Électro berlinoise et autres opiums du peuple

16 novembre 2012

Électro berlinoise et autres opiums du peuple

Novembre 2012. L’automne touche à sa fin, les premiers marchés de Noël (les plus pourris d’entre eux) ouvrent déjà leurs portes, et pourtant, tout le monde se met au bermuda. Mais oui, mais oui. Les Berlin Music Days, ou «BerMuDa Festival» de leur petit nom pour faire fun et décalé, sont, depuis 2009, un nouveau venu dans l’univers déjà surpeuplé des manifestations musicales organisées dans la Deutsche Hauptstadt.
Une affiche pour le BerMuDa 2011 sur la Warschauer Strasse
Cependant, le BerMuDa se démarque du tout-venant en mettant l’accent, accrochez-vous bien, sur la «nationale und internationale Crème de la Crème der elektronischen Musik in Berlin», selon le site internet.
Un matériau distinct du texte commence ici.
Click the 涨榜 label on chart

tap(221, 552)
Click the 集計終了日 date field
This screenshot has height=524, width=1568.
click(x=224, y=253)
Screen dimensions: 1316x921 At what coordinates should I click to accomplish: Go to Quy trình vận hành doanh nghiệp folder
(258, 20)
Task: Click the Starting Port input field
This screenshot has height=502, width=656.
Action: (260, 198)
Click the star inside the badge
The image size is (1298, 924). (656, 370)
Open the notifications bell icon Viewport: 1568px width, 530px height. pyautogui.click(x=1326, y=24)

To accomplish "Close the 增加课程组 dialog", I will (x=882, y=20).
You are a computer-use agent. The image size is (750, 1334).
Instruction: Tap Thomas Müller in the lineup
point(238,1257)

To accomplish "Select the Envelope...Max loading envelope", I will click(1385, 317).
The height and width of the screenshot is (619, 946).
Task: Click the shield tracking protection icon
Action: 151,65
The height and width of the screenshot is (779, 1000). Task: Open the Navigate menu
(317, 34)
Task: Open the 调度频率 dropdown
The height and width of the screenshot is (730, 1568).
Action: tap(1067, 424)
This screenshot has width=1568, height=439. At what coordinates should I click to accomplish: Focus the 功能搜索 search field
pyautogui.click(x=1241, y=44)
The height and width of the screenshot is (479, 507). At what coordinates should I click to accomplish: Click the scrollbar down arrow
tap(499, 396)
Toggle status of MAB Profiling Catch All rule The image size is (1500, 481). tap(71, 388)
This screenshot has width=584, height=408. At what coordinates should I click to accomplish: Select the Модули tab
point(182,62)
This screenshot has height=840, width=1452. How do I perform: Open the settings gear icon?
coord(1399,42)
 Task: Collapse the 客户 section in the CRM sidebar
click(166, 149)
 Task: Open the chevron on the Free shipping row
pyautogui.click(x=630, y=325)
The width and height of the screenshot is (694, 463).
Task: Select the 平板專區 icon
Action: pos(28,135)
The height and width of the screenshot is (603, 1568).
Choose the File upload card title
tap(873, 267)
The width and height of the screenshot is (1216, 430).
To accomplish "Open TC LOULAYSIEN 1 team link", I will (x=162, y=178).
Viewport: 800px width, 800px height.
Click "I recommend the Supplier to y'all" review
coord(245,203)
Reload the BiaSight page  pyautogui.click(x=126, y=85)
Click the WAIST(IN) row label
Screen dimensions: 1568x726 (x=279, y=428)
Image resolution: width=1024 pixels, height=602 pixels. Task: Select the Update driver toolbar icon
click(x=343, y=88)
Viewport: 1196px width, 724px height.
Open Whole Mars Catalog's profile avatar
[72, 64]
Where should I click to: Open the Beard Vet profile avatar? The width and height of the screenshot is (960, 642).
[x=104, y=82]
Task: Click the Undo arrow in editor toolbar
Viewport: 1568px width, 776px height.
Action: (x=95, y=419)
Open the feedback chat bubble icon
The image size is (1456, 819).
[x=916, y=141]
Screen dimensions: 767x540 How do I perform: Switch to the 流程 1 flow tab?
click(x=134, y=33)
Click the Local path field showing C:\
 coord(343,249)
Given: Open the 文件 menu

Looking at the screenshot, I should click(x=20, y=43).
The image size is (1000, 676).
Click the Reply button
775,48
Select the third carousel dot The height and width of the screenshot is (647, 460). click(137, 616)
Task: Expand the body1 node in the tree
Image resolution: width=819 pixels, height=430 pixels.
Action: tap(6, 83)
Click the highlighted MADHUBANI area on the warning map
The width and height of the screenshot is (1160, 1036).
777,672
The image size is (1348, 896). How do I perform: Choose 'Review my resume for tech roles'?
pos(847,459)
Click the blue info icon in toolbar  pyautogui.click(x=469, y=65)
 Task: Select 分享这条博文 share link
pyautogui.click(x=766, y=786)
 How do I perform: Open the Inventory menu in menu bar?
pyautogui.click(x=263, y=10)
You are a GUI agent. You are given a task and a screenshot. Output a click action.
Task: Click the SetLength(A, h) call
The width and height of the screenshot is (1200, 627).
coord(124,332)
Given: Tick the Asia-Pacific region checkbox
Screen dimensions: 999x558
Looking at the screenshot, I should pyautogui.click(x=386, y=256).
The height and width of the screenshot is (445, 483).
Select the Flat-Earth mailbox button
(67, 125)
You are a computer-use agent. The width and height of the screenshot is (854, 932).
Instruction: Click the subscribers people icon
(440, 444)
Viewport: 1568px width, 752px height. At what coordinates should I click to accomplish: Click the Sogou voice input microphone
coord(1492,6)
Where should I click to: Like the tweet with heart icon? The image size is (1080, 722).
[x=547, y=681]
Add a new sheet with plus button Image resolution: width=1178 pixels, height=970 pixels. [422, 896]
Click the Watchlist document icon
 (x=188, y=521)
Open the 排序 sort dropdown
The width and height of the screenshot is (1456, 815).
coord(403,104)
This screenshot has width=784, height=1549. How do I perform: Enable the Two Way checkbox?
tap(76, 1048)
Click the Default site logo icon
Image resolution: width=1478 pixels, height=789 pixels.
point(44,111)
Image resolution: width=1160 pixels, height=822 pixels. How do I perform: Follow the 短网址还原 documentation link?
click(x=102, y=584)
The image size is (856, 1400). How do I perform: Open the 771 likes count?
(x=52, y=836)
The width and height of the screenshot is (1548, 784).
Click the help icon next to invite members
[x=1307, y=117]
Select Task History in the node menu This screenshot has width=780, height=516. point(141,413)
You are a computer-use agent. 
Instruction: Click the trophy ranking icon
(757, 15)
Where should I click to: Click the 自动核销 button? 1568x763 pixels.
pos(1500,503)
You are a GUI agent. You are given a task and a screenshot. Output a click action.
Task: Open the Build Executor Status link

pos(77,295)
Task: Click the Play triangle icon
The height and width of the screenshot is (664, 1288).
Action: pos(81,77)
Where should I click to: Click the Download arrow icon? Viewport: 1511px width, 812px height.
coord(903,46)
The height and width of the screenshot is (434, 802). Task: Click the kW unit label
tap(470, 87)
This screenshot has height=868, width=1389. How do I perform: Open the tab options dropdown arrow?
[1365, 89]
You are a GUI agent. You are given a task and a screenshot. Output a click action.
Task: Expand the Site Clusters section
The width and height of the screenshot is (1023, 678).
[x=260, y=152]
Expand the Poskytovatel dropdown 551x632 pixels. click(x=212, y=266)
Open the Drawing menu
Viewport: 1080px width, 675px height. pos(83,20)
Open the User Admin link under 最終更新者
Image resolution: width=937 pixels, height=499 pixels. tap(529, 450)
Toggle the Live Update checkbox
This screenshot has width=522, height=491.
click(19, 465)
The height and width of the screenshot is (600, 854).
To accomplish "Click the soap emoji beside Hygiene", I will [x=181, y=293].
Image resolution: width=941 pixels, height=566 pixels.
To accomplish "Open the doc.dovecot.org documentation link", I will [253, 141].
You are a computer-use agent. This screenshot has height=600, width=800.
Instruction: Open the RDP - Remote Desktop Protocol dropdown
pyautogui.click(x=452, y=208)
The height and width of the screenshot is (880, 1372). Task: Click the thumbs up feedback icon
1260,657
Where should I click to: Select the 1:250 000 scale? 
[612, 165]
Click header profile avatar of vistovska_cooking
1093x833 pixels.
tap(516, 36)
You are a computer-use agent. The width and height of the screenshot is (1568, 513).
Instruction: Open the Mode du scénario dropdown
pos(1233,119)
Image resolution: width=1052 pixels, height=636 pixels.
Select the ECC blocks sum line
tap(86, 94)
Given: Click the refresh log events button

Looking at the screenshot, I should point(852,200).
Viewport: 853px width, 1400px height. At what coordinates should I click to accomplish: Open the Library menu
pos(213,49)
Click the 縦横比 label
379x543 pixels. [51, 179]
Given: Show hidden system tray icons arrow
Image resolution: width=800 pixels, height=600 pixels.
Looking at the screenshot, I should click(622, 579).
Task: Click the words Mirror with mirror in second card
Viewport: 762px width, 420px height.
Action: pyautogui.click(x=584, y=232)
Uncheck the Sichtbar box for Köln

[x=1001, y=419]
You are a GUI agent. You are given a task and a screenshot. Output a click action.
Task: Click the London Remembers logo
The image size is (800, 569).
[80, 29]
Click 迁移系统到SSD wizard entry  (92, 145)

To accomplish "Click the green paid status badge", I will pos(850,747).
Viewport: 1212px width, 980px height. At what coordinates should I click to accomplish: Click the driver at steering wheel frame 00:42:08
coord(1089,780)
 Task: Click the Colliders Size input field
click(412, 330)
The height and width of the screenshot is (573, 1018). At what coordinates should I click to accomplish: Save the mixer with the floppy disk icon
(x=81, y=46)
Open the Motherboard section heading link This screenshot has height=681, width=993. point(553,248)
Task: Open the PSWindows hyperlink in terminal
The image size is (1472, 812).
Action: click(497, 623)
Et qu’on se le dise. Un festival électro à Berlin ? Il fallait y penser. Non mais c’est vrai quoi, il y avait un créneau à occuper : aucun festival électro digne de ce nom n’avait eu lieu jusqu’ici, bien entendu à l’exception de la Fuckparade, de la Club Transmediale, du Dream-Wandering. Franchement hein, de l’électro, c’était tout ce qui manquait à l’offre culturelle locale.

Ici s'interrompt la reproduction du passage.